__Your objective__.
Every entry below should be printed again exactly as it reads.

__Given records__.
((
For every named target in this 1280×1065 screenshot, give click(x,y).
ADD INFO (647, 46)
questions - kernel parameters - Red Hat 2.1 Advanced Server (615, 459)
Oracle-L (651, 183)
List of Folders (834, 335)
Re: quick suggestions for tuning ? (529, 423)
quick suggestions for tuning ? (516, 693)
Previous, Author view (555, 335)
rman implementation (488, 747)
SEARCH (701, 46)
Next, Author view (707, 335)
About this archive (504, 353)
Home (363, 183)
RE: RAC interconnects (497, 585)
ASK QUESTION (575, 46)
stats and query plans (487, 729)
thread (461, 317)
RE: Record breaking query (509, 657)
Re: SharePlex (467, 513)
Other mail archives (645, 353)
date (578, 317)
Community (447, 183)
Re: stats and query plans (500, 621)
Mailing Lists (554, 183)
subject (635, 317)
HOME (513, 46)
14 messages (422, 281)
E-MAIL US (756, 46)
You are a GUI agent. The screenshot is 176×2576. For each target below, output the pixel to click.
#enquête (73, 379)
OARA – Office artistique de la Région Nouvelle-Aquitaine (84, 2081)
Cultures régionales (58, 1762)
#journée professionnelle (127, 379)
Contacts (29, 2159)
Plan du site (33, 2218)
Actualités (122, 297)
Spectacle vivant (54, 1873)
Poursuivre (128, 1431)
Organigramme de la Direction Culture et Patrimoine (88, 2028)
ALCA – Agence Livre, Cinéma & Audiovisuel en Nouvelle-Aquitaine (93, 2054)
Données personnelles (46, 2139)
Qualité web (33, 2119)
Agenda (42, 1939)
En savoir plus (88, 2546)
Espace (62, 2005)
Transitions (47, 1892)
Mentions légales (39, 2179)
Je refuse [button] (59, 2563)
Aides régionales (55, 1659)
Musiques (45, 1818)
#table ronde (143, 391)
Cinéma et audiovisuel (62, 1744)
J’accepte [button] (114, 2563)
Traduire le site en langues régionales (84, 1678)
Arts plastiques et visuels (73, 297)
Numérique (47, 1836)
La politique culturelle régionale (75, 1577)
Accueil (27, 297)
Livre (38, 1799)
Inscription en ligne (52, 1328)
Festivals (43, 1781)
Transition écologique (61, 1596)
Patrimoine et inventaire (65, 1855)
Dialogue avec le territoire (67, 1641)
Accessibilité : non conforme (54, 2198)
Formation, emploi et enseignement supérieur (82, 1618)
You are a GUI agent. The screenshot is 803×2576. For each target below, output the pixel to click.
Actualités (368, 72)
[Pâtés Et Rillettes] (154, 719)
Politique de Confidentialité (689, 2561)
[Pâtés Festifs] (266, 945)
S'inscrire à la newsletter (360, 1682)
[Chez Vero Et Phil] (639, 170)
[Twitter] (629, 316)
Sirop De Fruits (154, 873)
))
__Response below__.
For every named target in this 1280×1065 screenshot, give click(x,y).
ADD INFO (647, 46)
questions - kernel parameters - Red Hat 2.1 Advanced Server (615, 459)
Oracle-L (651, 183)
List of Folders (834, 335)
Re: quick suggestions for tuning ? (529, 423)
quick suggestions for tuning ? (516, 693)
Previous, Author view (555, 335)
rman implementation (488, 747)
SEARCH (701, 46)
Next, Author view (707, 335)
About this archive (504, 353)
Home (363, 183)
RE: RAC interconnects (497, 585)
ASK QUESTION (575, 46)
stats and query plans (487, 729)
thread (461, 317)
RE: Record breaking query (509, 657)
Re: SharePlex (467, 513)
Other mail archives (645, 353)
date (578, 317)
Community (447, 183)
Re: stats and query plans (500, 621)
Mailing Lists (554, 183)
subject (635, 317)
HOME (513, 46)
14 messages (422, 281)
E-MAIL US (756, 46)
You are a GUI agent. The screenshot is 176×2576. For each target below, output the pixel to click.
#enquête (73, 379)
OARA – Office artistique de la Région Nouvelle-Aquitaine (84, 2081)
Cultures régionales (58, 1762)
#journée professionnelle (127, 379)
Contacts (29, 2159)
Plan du site (33, 2218)
Actualités (122, 297)
Spectacle vivant (54, 1873)
Poursuivre (128, 1431)
Organigramme de la Direction Culture et Patrimoine (88, 2028)
ALCA – Agence Livre, Cinéma & Audiovisuel en Nouvelle-Aquitaine (93, 2054)
Données personnelles (46, 2139)
Qualité web (33, 2119)
Agenda (42, 1939)
En savoir plus (88, 2546)
Espace (62, 2005)
Transitions (47, 1892)
Mentions légales (39, 2179)
Je refuse [button] (59, 2563)
Aides régionales (55, 1659)
Musiques (45, 1818)
#table ronde (143, 391)
Cinéma et audiovisuel (62, 1744)
J’accepte [button] (114, 2563)
Traduire le site en langues régionales (84, 1678)
Arts plastiques et visuels (73, 297)
Numérique (47, 1836)
La politique culturelle régionale (75, 1577)
Accueil (27, 297)
Livre (38, 1799)
Inscription en ligne (52, 1328)
Festivals (43, 1781)
Transition écologique (61, 1596)
Patrimoine et inventaire (65, 1855)
Dialogue avec le territoire (67, 1641)
Accessibilité : non conforme (54, 2198)
Formation, emploi et enseignement supérieur (82, 1618)
You are a GUI agent. The screenshot is 803×2576. For each target below, output the pixel to click.
Actualités (368, 72)
[Pâtés Et Rillettes] (154, 719)
Politique de Confidentialité (689, 2561)
[Pâtés Festifs] (266, 945)
S'inscrire à la newsletter (360, 1682)
[Chez Vero Et Phil] (639, 170)
[Twitter] (629, 316)
Sirop De Fruits (154, 873)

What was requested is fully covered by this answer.